Mice with paclitaxel-induced cold and mechanical allodynia were divided into four groups: PBS (PBS, n=6), GBT 3 mg/kg (GBT3, n=7), GBT 30 mg/kg (GBT30, n=7), and GBT 100 mg/kg (GBT100, n=6). PBS was used as control and both PBS and GBT were administered intraperitoneally. (a) Elapsed time and dose-dependent effect of GBT on cold allodynia. (b) Elapsed time and the dose-dependent effect of GBT on mechanical allodynia. Bl refers to baseline and represent data for behavioral assessments before the injection of paclitaxel. Data is presented as mean±S.E.M.; **p<0.01, ***p<0.001 vs. PBS; by Two-way ANOVA.


Fig. 3.

Elapsed time of the effect of EA and MA on paclitaxel-induced cold and mechanical allodynia in mice.

Mice with paclitaxel-induced cold and mechanical allodynia were divided into three groups: CONT (control, n=4), MA (manual acupuncture, ST 36, n=6), EA (electro-acupuncture, ST 36, n=6). (a) Elapsed time of the analgesic effect of EA and MA in cold allodynia-induced mice. (b) Elapsed time of the analgesic effect of EA and MA in mechanical allodynia-induced mice. Bl refers to baseline. Data is presented as mean±S.E.M.; **p<0.01, ***p<0.001 vs. CONT; by Two-way ANOVA.


Fig. 4.

Elapsed time of the synergistic effect of the lowest dose of GBT and EA at ST36.

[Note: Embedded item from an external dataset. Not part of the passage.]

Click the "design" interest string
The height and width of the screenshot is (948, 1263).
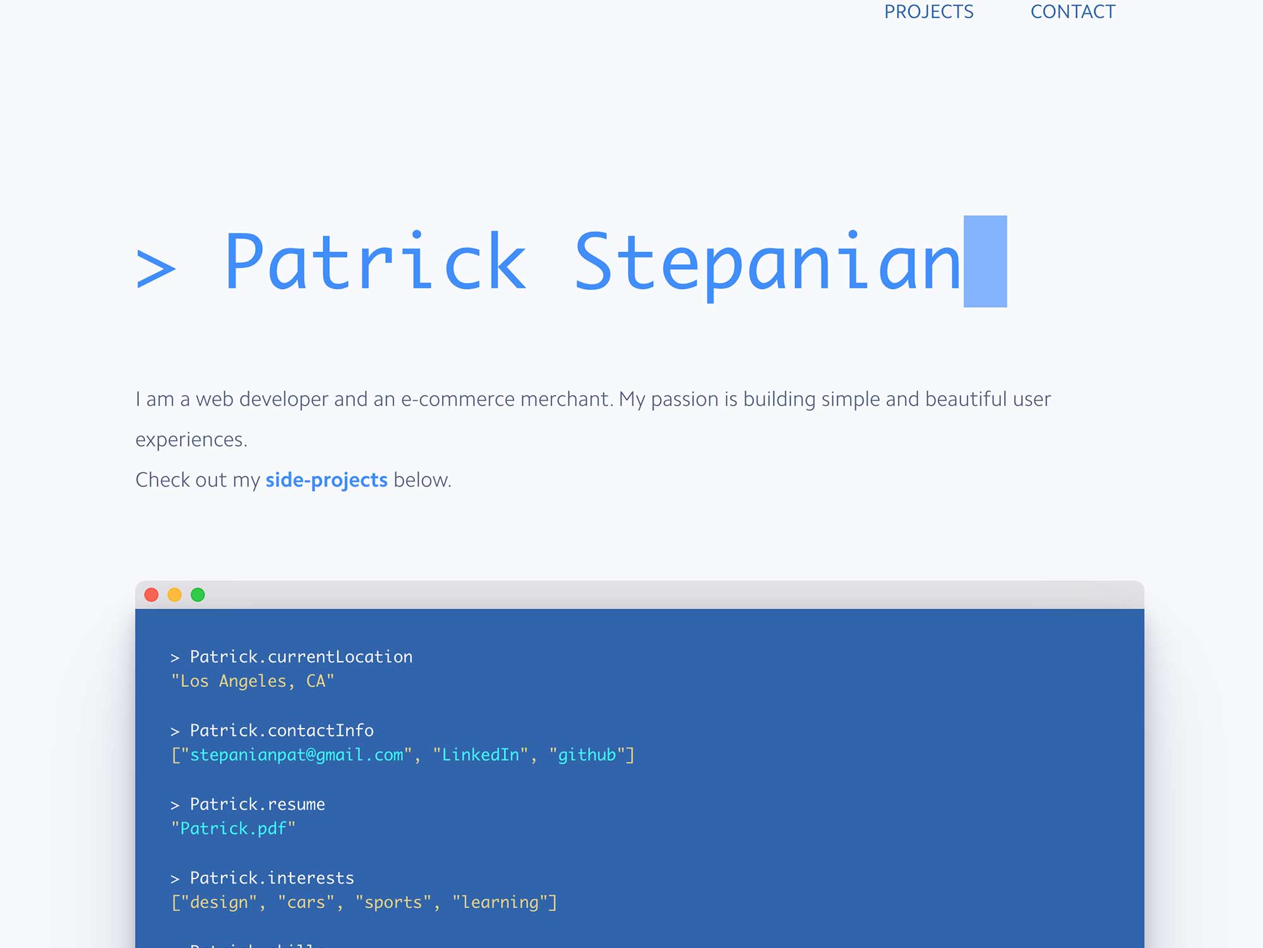218,902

Mice with paclitaxel-induced cold and mechanical allodynia were divided into four groups: CONT (control, n=6), GBT3+MA (GBT 3 mg/kg+MA, n=6), PBS+EA (n=6), GBT3+EA (GBT 3 mg/kg+EA, n=6). Elapsed time of the effect of combination treatment with GBT and EA was observed in both (a) cold and (b) mechanical allodynia induced by paclitaxel. Bl refers to baseline. Data is presented as mean±S.E.M.; *p<0.05, **p<0.01, ***p<0.001 vs. CONT; by Two-way ANOVA.


Fig. 5.

Rota-rod test performed in GBT and EA treated mice.

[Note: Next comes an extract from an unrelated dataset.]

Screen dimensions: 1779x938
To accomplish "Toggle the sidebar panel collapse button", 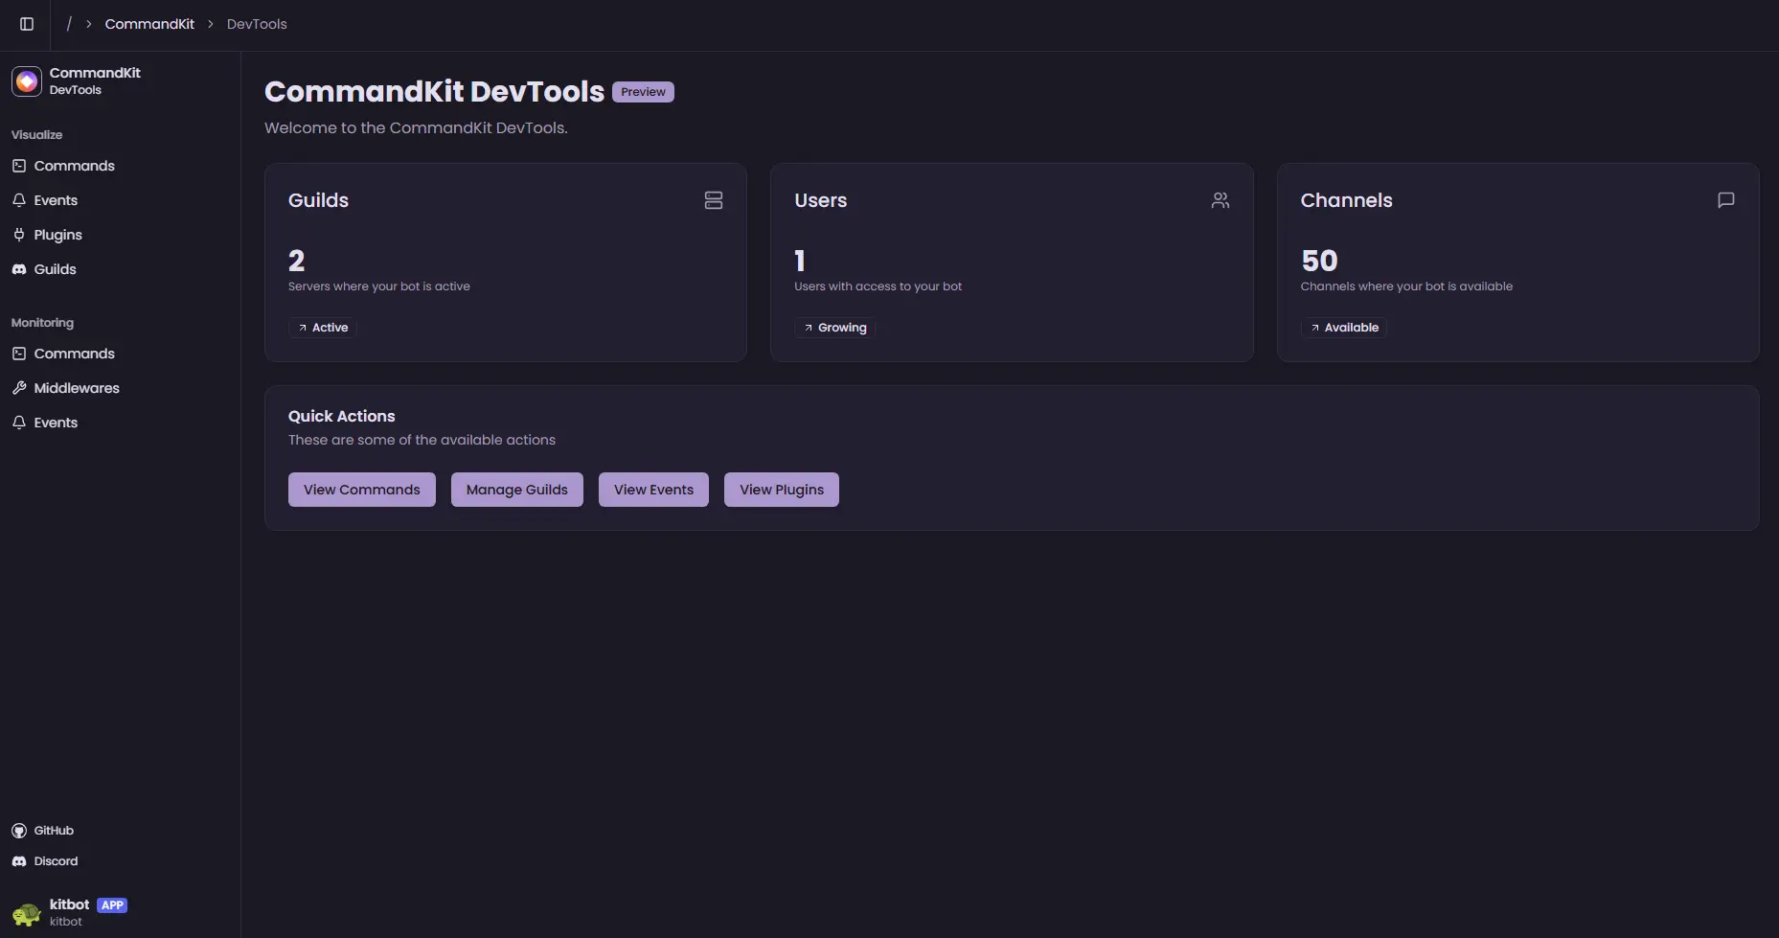I will pyautogui.click(x=26, y=24).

Paclitaxel-induced cold and mechanical allodynic mice were divided into five groups for performing Rota-rod test: PBS (i.p., n=6), GBT3 (GBT 3 mg/kg, i.p., n=8), GBT30 (GBT 30 mg/kg, i.p., n=8), GBT100 (GBT 100 mg/kg, i.p., n=7), and GBT3+EA (GBT 3 mg/kg (i.p.)+EA (ST36), n=6). Rota-rod tests were performed under the condition of 20 rpm speed with a 300 second cut-off time. PBS was used as control. Data is presented as mean±S.E.M.; **p<0.01, ***p<0.001 vs. PBS; by paired t-test.


Fig. 6.

Analgesic mechanism at the spinal level due to the synergistic effect of GBT and EA on paclitaxel-induced allodynia in mice.

(a) Effect of naloxone, idazoxan, atropine, and PBS pretreatment on the analgesic effect of GBT and EA on paclitaxel-induced cold allodynia. (b) Effect of naloxone, idazoxan, atropine, and PBS pretreatment on the analgesic effect of GBT and EA on paclitaxel-induced mechanical allodynia. Mice with paclitaxel-induced cold and mechanical allodynia were divided into four groups: PBS (i.t., n=6), Naloxone (20 µg, i.t., n=6), Idazoxan (10 µg, i.t., n=6), and Atropine (0.1 µg , i.t., n=5). Antagonists were injected 20 min prior to GBT and EA treatment, and all behavioral assessments were made 60 min after GBT and EA treatment. Data is presented as mean±S.E.M.; **p<0.01, ***p<0.001 vs. PBS; by paired t-test.